Джон бросает на мать вызывающий взгляд. Она боится, что он переигрывает. Молится, чтобы он ничего больше не сказал — ни слова. Если отец почувствует обман, он может забрать его прямо сейчас.
Торжествуя, Алим поворачивается к Нине, глядя на неё с тем ледяным презрением, которое он испытывает ко всем женщинам.
— Ты знала, что этот день придёт. Он был твоим только до тех пор, пока не дорос до того, чтобы стать моим.

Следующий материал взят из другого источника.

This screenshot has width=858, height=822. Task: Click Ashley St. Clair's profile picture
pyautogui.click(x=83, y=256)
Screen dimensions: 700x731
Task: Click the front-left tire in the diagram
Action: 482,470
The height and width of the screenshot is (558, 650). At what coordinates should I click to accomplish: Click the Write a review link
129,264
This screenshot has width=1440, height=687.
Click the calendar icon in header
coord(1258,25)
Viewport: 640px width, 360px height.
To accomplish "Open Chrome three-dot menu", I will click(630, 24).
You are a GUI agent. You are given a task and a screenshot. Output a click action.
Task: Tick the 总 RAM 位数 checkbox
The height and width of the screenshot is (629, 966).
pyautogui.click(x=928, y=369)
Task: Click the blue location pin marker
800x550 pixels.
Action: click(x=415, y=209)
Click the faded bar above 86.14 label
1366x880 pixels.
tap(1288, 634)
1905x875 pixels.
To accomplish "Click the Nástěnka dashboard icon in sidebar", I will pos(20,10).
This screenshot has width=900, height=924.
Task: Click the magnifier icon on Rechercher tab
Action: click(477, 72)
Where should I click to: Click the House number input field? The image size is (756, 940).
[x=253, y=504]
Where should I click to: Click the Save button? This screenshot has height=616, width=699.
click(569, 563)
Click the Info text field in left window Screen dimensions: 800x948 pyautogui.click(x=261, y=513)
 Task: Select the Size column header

Она отвечает почти шёпотом, яростно:
— Ненавижу тебя.
— И хорошо. Ненависть — это то, за что можно держаться, чтоб не развалиться. Неправда, что любовь мир вертит. Ненависть его вертит. Только запомни, кто из нас — ты или я — умеет ненавидеть лучше. Теперь я знаю, что у пацана в голове, так что начну ему дорогу в «Виг» мостить, своих к нему приучу, через несколько дней всё будет готово. И не думай, что сможешь схватить его и сбежать. Нет такого места, где я вас не найду. Ни один закон тебе не поможет. Это закон позволяет мне быть тем, кто я есть. Настоящего закона больше нет. А когда тебя найдут — что ты будешь делать со своей жизнью? Никому не нужна слепая бухгалтерша.